When Can Buyers Walk? The Material Adverse Change Clause
New York, New York
6 December 2007
Hosted By: NERA Economic Consulting
In large corporate acquisitions, the period between the execution and closing of an agreement can often last for months, during which many things can happen. While most purchase agreements include price adjustment mechanisms to account for some changes in value occurring during this interim, a material adverse change can have far more reaching impact. A good example is Johnson & Johnson's threat, in 2005, to walk away from a proposed $25 billion acquisition of Guidant because Guidant suffered a material adverse change. The Material Adverse Change clause, or MAC (and its exceptions), is one contractual device for allocating such risks.
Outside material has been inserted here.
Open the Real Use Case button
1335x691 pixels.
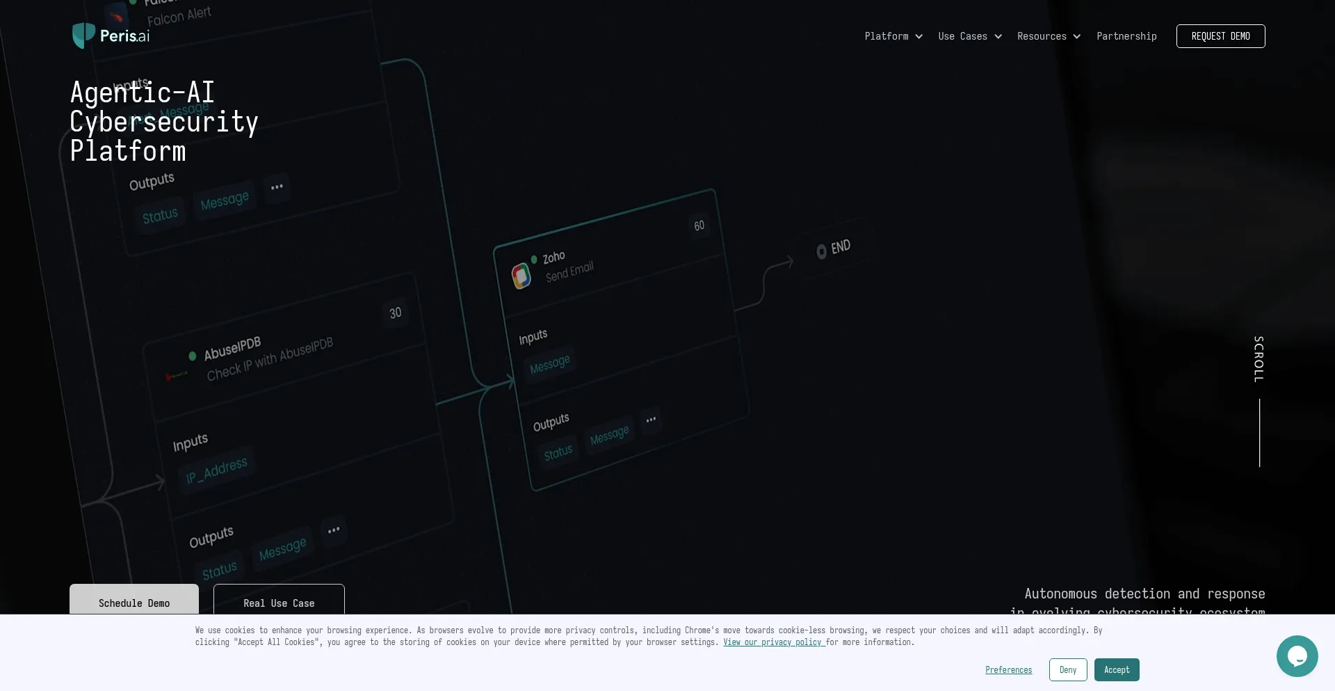tap(279, 600)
To examine these risks from an economic standpoint, NERA presented another in our series of complex commercial litigation seminars for senior corporate counsel and seasoned general business litigators. On 6 December 2007 in New York City, Dr. Victor Goldberg, Special Consultant to NERA and Jerome L. Greene Professor of Transactional Studies at Columbia University, delivered a presentation that considered recent Delaware case law, which has set a high bar for buyers. Dr. Goldberg focused his remarks on the rationale for the MAC, the limitations imposed by the exceptions, and how these factors should impact potential litigation. William Savitt, a Partner at Wachtell, Lipton, Rosen & Katz, served as commentator.